Originally posted: Sun, 08 Jun 2003 09:26:19

Laboratory Life

by Bruno Latour, Steve Woolgar

I read most of this book when standing in line for tickets to The Matrix: Reloaded on opening night. My wife is ultra-line competitive and sent me to stand in line two hours early. Well, it worked -- I was first in line for the 9:30 showing. Plenty of people were there for the 9:00 showing, pretty much the folks you would expect. One young woman was wearing an authentic Trinity outfit that she probably bought from a bondage shop. So you can see why I bore down and read the book rather than make chitchat with the other people in line.

I keep talking about style in Latour's work, and in that sense this book is highly interesting because its style is almost conventional. That undoubtedly has to do something with the fact that it's Latour's first book and the fact that it was coauthored with Woolgar. Still, it's compelling partially because it is so audacious.

It also uses the term "social constructionism," a term that Latour rejects later because it has become associated with postmodernism. Latour is not postmodernist but amodernist -- that is, he sees us as continually interacting with each other and the world, collaboratively constructing selves, societies, facts, sciences, etc. in a web of interpretation. Yes, that sounds postmodernist. But he also brings in the principle of symmetry, that is, the point that nonhumans are actors just as much as humans are.
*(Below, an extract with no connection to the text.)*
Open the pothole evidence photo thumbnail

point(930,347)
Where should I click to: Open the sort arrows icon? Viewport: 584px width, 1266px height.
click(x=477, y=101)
In other words, we are not autonomous minds simply constructing reality -- or even society -- out of the yarns we spin. Our stories recruit other actors, including nonhuman actors, and those actors sometimes resist, disrupt, or commandeer our stories. For instance, it's not enough for Pasteur to tell a story about microbes to make them a reality -- the microbes must be compelled to take part in the story by, for instance, causing unsterilized material to forment while leaving sterilized material untouched. If they are unruly, if they are unconvinced by Pasteur's story, then Pasteur's story doesn't convince anyone else either.

Speaking of microbes as being "convinced" or "compelled" seems to lend them human qualities that they do not have. But Latour's aim is to use the same vocabulary for humans and nonhumans in order to call into question the deep assumptions we have about the divide between mind and reality, politics and science, etc. In other words, Latour is a monist. And he sounds very much like other monists here and especially in Science in Action, where his account of children learning language sounds a lot like externalists such as Thomas Kent or Donald Davidson. Similarly, his account of networks of humans and nonhumans, and his symmetrical treatment of them, sounds a lot like distributed cognitionists such as Edwin Hutchins and (to an extent) Donald Norman. When you read Latour, keep in mind the notion of monism and he sounds much less outrageous. It makes sense that he affirms his belief in reality, as he does in Pandora's Hope.

In any case, this book is a strong account of how a lab works, and I especially like the account of inscriptions making successive transformations as they circulate through the lab.